Chapter 27.

692 98 7
                                    

Dua hari berlalu, Jay sudah sadar; malah dia sudah bolak-balik ke kamar rawat Jake yang juga dalam kondisi yang cukup baim. Rasanya Jay sudah melakukan banyak hal, mulai dari melontarkan lelucon tanpa ada unsur humor di dalamnya sampai bertingkah aneh; semuanya tidak berguna, Jake masih tidak memberi respon berarti. Dia banyak tidur dan terbangun karena mimpi buruk, dokter bilang itu adalah efek dari trauma masalalu, yang kemudian mempengaruhi beberapa kerja saraf.

Oleh karena itu, Jay berada di depan pintu ruang rawat Jake bermaksud ingin mengajaknya bicara atau sekedar mengacau. Jefry bilang, itu tidak masalah selama Jake tidak merasa terganggu.

Jay ingin menghibur Jake, walau dirinya sendiri masih berada dalam situasi sulit ketika membayangkan kejadian dua hari yang lalu. Setidaknya itulah tujuan Jay beberapa menit yang lalu, ketika dia memilih meinggalkan ranjang dan kedua orangtuanya. Dia ingin mengatakan pada Jake kalau tidak ada hal lain yang patut untuk ditakuti. Namun yang terjadi sekarang, malah dia yang dibuat takut dengan pemandangan di depan mata, Jake sedang memuntahkan darah dari mulutnya dengan tubuh lemas. Di ruangan itu, Jay bisa melihat semua orang berada dalam rasa panik yang mecekik.

"Jake kenapa, bang?" Adalah pertanyaan yang dia ajukan kepada Jefry tanpa mengurangi rasa hormat. Abang sepupunya itu tampak muram, namun dia membiarkan kedua orangtuanya yang mengambil alih tubuh Jake.
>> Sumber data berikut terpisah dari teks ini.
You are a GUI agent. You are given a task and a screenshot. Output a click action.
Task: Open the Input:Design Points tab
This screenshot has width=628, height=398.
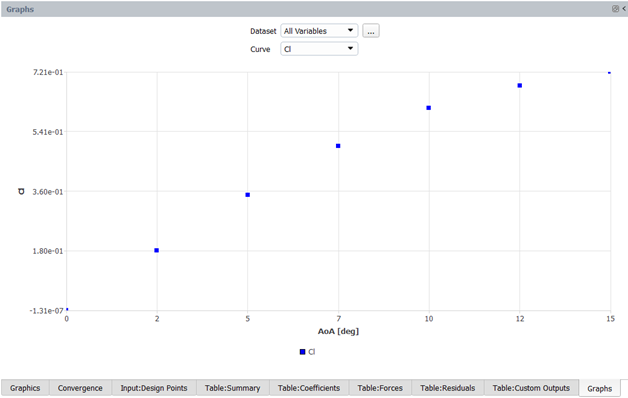[154, 388]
Bukan karena senang menjadi penonton, atau abai, bahkan rasa khawatir itu sampai mampu membuatnya ingin keluar dari ruangan saking tidak tega.

"Nggak apa-apa, kata dokter bagus kalau dikeluarin." Ucapnya masih tenang seperti biasa, dalam hati bahkan tidak ada yang tahu. Kenyatan kalau dirinya bahkan tidak mampu berada dalam keadaan seperti ini, benar-benar membuat Jefry kehilangan kepercayaan diri dan mempertanyakan apakah yang dia lakukan sudah benar, atau bahkan akan menyakiti dirinya sendiri di kemudian hari.

Sementara Jay, dia hanya mampu mengangguk; mencoba percaya pada semua hal yang Jefry katakan.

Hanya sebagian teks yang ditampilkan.